Perhaps you have been acquainted with the Bible and Christian truth for many years, and it has meant little to you; but one day you wake up to the fact that God is actually speaking to you—you!—through the biblical message. As you listen to what God is saying, you find yourself brought very low; for God talks to you about your sin, and guilt, and weakness, and blindness, and folly, and compels you to judge yourself hopeless and helpless, and to cry out for forgiveness.
But this is not all.
You come to realize as you listen that God is actually opening his heart to you, making friends with you and enlisting you as a colleague; in Barth’s phrase, a covenant partner. It is a staggering thing, but it is true — the relationship in which sinful human beings know God is one in which God, so to speak, takes them onto his staff, to be henceforth his fellow workers (see 1 Cor 3:9) and personal friends.
The action of God in taking Joseph from prison to become Pharaoh’s Prime Minister is a picture of what he does to every Christian: from being Satan’s prisoner, you find yourself transferred to a position of trust in the service of God. At once life is transformed. Whether being a servant is a matter for shame or for pride depends on whose servant one is.

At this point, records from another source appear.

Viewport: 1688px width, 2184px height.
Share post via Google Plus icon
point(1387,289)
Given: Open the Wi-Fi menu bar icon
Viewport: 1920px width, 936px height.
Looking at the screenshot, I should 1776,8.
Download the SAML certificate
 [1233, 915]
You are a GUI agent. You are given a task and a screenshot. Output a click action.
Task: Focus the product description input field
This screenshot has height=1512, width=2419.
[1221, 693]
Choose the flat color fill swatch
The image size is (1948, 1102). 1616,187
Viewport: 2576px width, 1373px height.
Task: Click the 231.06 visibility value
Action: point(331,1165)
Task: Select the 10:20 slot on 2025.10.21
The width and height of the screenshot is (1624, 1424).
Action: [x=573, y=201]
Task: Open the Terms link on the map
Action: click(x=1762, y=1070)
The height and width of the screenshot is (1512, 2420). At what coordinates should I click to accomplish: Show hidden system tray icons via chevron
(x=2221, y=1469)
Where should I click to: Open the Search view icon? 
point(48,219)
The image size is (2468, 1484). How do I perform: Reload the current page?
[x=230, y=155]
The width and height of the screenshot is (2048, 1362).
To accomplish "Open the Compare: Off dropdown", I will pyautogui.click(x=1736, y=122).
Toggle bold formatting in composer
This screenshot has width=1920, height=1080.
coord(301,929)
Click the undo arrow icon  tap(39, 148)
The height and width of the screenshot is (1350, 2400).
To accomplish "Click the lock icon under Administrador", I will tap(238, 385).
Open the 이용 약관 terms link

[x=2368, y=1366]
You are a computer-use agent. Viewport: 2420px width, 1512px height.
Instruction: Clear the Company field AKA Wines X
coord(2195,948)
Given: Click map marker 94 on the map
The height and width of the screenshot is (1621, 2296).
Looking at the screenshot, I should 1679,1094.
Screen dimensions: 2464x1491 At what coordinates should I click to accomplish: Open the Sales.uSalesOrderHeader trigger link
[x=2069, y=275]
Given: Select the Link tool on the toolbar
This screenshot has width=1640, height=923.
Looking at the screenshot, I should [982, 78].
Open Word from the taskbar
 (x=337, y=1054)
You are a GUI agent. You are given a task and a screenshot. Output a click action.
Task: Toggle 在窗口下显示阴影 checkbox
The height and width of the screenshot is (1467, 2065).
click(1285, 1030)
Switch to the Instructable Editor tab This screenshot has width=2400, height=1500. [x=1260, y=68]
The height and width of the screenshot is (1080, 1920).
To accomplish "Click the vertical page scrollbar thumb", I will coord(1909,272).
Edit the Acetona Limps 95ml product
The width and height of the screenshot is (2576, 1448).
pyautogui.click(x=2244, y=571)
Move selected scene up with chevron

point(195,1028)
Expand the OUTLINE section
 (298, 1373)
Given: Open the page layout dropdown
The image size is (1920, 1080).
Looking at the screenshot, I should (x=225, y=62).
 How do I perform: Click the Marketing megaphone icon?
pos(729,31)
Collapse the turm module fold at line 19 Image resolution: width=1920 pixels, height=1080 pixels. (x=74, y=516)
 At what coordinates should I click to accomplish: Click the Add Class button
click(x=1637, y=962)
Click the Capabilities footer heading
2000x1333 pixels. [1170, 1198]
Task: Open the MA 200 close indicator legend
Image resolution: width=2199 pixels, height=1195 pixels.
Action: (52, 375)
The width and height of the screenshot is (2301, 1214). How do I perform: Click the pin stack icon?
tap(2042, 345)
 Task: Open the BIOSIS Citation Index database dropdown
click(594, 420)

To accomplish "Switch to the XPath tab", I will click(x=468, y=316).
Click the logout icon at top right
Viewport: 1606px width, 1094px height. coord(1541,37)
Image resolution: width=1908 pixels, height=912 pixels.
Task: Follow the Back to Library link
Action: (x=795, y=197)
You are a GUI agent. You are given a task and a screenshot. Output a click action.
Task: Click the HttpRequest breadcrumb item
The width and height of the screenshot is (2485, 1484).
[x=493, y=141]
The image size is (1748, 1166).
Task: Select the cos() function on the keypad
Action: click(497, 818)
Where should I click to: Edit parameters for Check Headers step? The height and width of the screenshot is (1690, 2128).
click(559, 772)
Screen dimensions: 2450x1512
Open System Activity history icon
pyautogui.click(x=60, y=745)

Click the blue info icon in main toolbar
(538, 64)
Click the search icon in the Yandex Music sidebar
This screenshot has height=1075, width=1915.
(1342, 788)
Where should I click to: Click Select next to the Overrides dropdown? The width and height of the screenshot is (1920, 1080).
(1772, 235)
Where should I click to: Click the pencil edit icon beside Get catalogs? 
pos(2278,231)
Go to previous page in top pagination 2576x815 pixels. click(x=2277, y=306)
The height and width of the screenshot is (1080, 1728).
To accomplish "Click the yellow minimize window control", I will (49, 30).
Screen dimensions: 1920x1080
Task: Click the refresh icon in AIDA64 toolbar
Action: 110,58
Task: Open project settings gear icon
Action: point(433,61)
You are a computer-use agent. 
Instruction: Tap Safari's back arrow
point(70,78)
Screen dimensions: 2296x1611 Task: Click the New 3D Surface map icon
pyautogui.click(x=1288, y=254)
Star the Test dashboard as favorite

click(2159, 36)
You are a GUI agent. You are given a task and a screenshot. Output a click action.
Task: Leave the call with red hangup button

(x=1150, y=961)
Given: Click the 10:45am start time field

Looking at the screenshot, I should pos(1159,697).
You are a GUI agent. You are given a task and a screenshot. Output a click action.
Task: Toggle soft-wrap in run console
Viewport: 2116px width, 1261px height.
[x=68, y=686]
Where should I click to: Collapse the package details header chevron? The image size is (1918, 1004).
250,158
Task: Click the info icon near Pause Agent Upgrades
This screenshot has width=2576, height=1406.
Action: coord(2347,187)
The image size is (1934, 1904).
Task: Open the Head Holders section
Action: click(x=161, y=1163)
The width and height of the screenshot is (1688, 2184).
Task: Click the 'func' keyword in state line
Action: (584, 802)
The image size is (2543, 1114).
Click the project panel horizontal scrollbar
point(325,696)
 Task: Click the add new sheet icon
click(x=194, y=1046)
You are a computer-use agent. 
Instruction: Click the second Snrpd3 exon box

Many have said what pride they felt in rendering personal service to Sir Winston Churchill during World War II. How much more should it be a matter of pride and glorying to know and serve the Lord of heaven and earth! What, then, does the activity of knowing God involve?
Holding together the various elements involved in this relationship, as we have sketched it out, we must say that knowing God involves, first, listening to God’s Word and receiving it as the Holy Spirit interprets it, in application to oneself; second, noting God’s nature and character, as his Word and works reveal it; third, accepting his invitations and doing what he commands; fourth, recognizing and rejoicing in the love that he has shown in thus approaching you and drawing you into this divine fellowship.
NIV.I Cor.9 For we are co-workers in God’s service; you are God’s field, God’s building.